Mr. Mumcu, you spent a week in Georgia touring the wine regions. What were your expectations before the trip and what are your impressions of the country now?
Although viticulture originated in the Caucasus around 8,000 years ago, wine from Georgia unfortunately still plays only a subordinate role on the world’s wine shelves. I was very excited to become acquainted with the cradle of wine right at its source. I was very impressed by the high social status of natural wine – ecological wines for which no sulphur or chemical fertilizers are used. In Europe, natural wines are currently a controversial, fashionable topic and not exactly inexpensive. In Georgia, they are traditionally produced in “qvevri” (clay vessels) and sold for relatively little money. Often there are only a few hundred or a maximum of a thousand bottles, which are manufactured by private people with modest means and high sustainability standards. From a German perspective, Georgia is going “back to the future” with its viticulture, which I find extremely exciting!
What is special about wine tourism in Georgia?
Wine tourism as it is known from Italy, for instance, does not exist in this dimension yet, which I find very pleasant.
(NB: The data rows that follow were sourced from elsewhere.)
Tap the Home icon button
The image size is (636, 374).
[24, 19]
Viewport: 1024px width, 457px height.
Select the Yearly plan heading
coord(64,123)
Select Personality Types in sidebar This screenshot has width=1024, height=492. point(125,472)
The vintners’ and wine producers’ main concern is not to sell their products; the focus is on cooperation. Exchange and discussions about wine and wine culture are always paramount. Particularly when it comes to Schuchmann wines or Chateau Mokhrani, their keys are hospitality, authenticity, and the great attention to detail in production and in terms of quality, which can be experienced and tasted.
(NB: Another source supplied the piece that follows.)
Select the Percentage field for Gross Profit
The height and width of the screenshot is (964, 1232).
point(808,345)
For which target group do you think the country is best suited?
Georgia has something for all age groups and interest groups. For young people, the proximity to the sea and mountainous regions are very exciting. For older people, there are countless walking trails, archaeological sites, museums, and galleries. But what unites and delights all interest groups is the incredibly large viticultural offer. I was surprised to meet many young people from Europe who had travelled to Georgia as wine tourists. But after all, the value for money there is truly unbeatable. Georgia could become a trendy culinary holiday destination for both young and old explorers.